For a candidate who’s running for state Senate against a powerful, entrenched incumbent in a heavily Democratic district, Bob Martin has put a lot at stake.
The 50-year-old Hopewell Township resident, a partner at the consulting firm Accenture, has pumped nearly $100,000 of his own money into his race against Shirley Turner, who’s running for her fourth term in the Senate. But the district’s numbers alone – a 3-1 Democratic registration advantage, –look almost insurmountable.
“There’s no doubt that by registration there are more Democrats than Republicans here,” said Martin. “But the 53,000 unaffiliated voters out there have a big say in this election, and we’ve reached out to them.”
What Martin hopes is that voters see the same malaise in Trenton that he does. Constituents, he said, are fed up with Democrats like Turner, the Senate President Pro Tempore, who he likens to Gov. Jon Corzine. Neither, he said, have done much to take on important issues like property tax reform or gang violence, and he hangs the asset monetization issue over Turner’s head.
And so Martin took a leave of absence from Accenture to devote himself full-time to his long-shot campaign, knocking on 6,000 doors so far, running cable television ads and putting up campaign signs all over the district.
“I wouldn’t be putting this kind of money and time in if I didn’t believe I can win,” said Martin. “The facts are that people are really frustrated out there with what’s going on in Trenton, and people are very frustrated that senators like Shirley Turner haven’t gotten the job done.
The top issue in Martin’s platform is property tax reform, and he draws on a campaign theme Republicans have been using a lot lately – that New Jersey is losing residents because of the high taxes. Next down on his agenda is controlling gang violence, which he said has spilled out from Trenton’s urban core into its inner-suburbs, and his opposition to asset monetization.

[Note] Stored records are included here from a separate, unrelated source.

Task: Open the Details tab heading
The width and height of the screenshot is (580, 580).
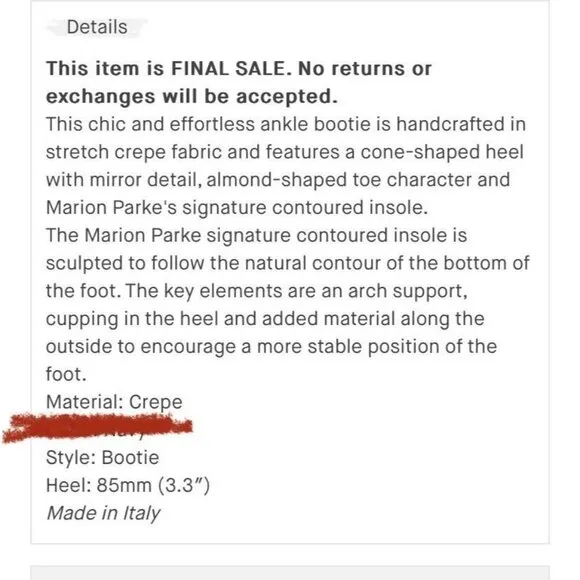Action: tap(97, 27)
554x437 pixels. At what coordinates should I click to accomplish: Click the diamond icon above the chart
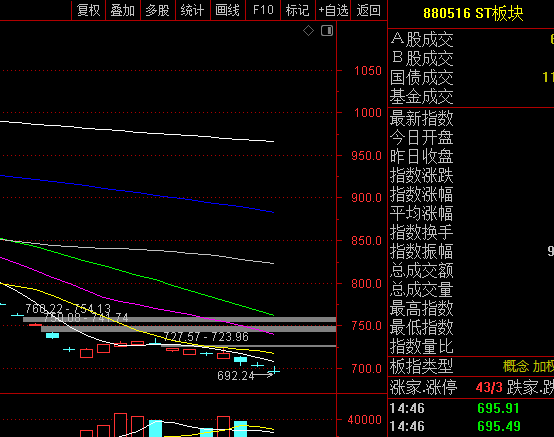coord(308,31)
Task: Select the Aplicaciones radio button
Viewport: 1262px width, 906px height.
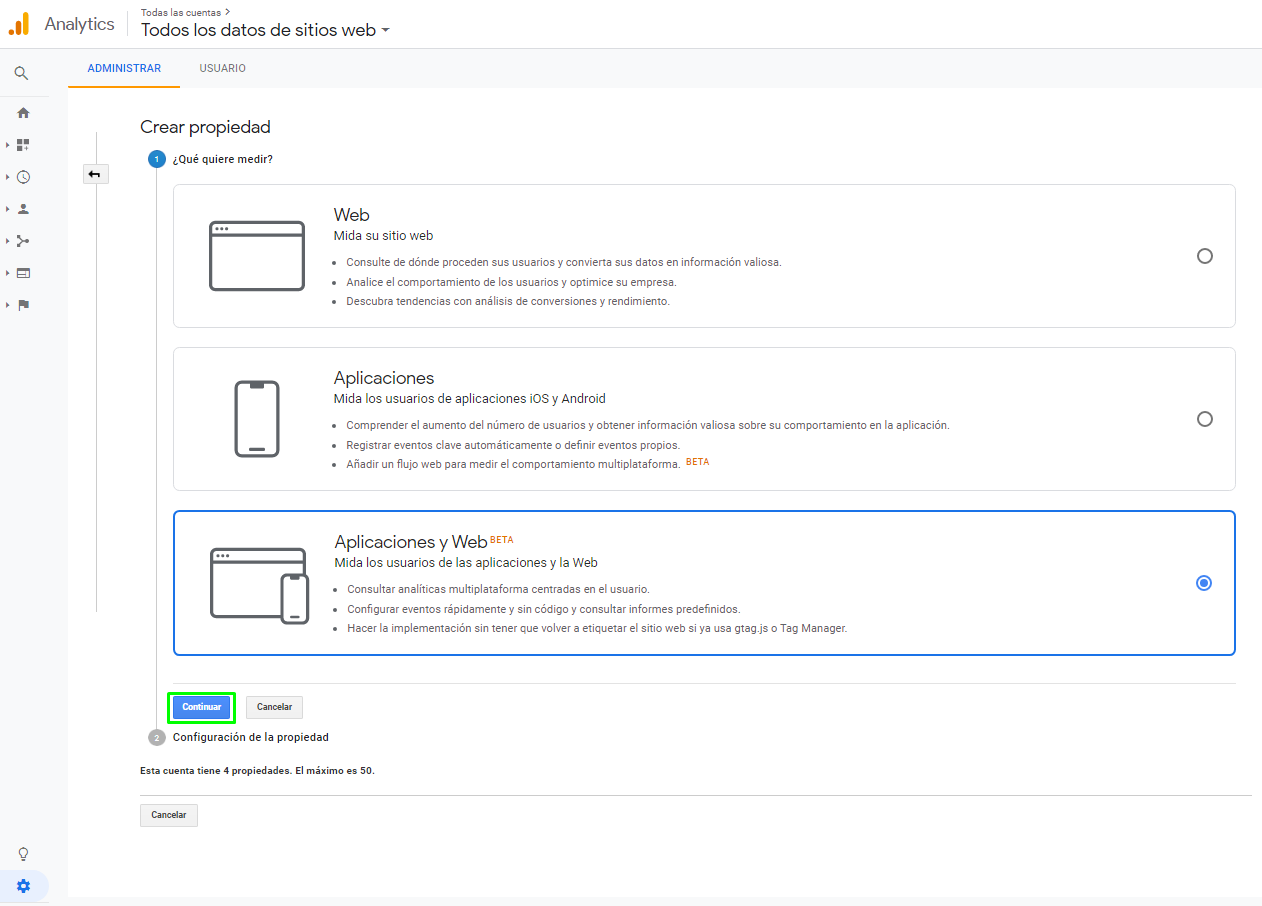Action: point(1204,419)
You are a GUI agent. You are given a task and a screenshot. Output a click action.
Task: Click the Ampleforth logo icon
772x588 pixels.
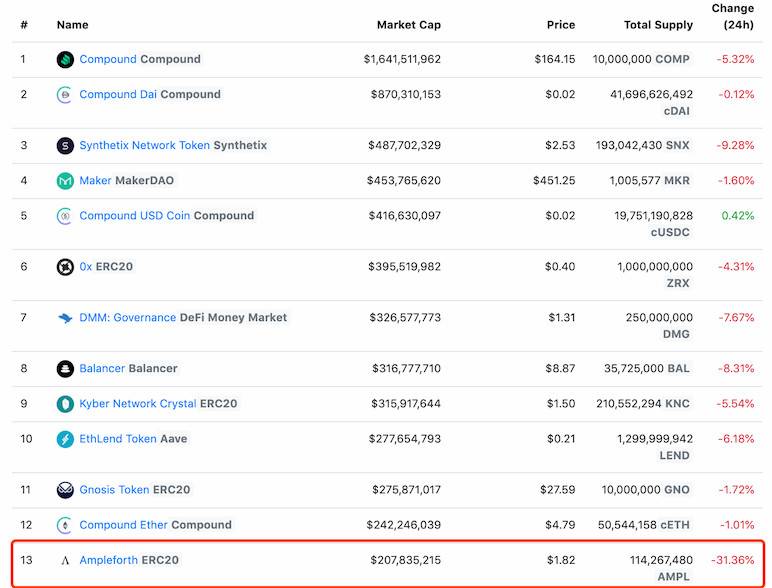65,560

Martin has made some interesting campaign moves, like asking Turner to join him in calling for an end to senatorial courtesy – a practice that she has used. Today, Martin issued a press release accusing Turner of ducking debates with him after telling the Trenton Times that she welcomed the idea of holding five forums with him. So far, the two candidates have engaged in only one.
Martin said that he can draw on his experience turning under-performing companies around as a consultant, bringing that to what he sees as a dysfunctional government.

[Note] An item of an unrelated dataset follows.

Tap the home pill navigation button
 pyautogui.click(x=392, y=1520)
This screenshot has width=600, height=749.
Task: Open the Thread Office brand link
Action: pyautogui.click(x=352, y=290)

“I saw more issues arising in the state, and I didn’t believe Governor Corzine had the guts to make some of the tough calls to start making things happen,” said Martin. “And I watched Shirley turner do the same thing.”
While it’s hard to know whether Martin’s efforts will translate into votes, his campaign has drawn ome notice. Recently, he won an informal, unscientific PoliticsNJ.com poll as the State Senate challenger running the best campaign in non-competitive districts. But more importantly, Martin said, he knows his campaign is making inroads because he thinks that Shirley Turner actually has to campaign, noting that he’s seen her ads on television.
But Turner said that, while she always takes challenges seriously, Martin is putting up no more of a fight than any of her previous challengers. In 2003, she got more than twice as many votes as her Republican opponent, Calvin Iszard, and in 2001 beat Republican Norbert Donelly by an even larger margin.
And Turner doesn’t appear to be in any danger of being out-funded by her wealthy Republican challenger. As of the last ELEC report, she’s sitting on $467,391.
According to Turner, Martin is the one ducking the debates. She said that she refused to participate in one at Rider University because he would not attend one in Trenton.
“I’m wondering who is ducking who here. Who’s trying to get out of debating,” said Turner.
Turner took issue with the idea that she hasn’t done enough to address gang violence in her district, noting that she introduced two bills that were recently signed into law increasing penalties for possessing illegal guns and forcing suspects to disclose the source of their bail money. She also noted that she has bills either pending or yet to be introduce that will force those caught with illegal guns to pay full cash bail, stiffen penalties for selling guns to minors and forbidding those who don’t have a gun permit from buying ammunition.
“I don’t know of anybody in the senate who has been more of an advocate and who has introduced more bills that are anti-gang related than myself,” said Turner. “You can speak to our senate president as well as the chairman of the law and public safety committee, where my bills are, and I have been pounding away asking that my bills be heard.”
Turner also noted her early declared opposition to asset monetization, and pointed to a Trenton Times op-ed she authored as evidence.
Perhaps in an anomaly in a state where candidates of both parties haven’t exactly been emphasizing their party affiliation, Turner proclaims it proudly. Martin, who’s pro-choice, says he’s proud to be a Republican but considers himself unbeholden to the party, and that his self-financing will reinforce that.
“I’m running as a Democrat. He’s a Republican but doesn’t want anyone to know it,” said Turner.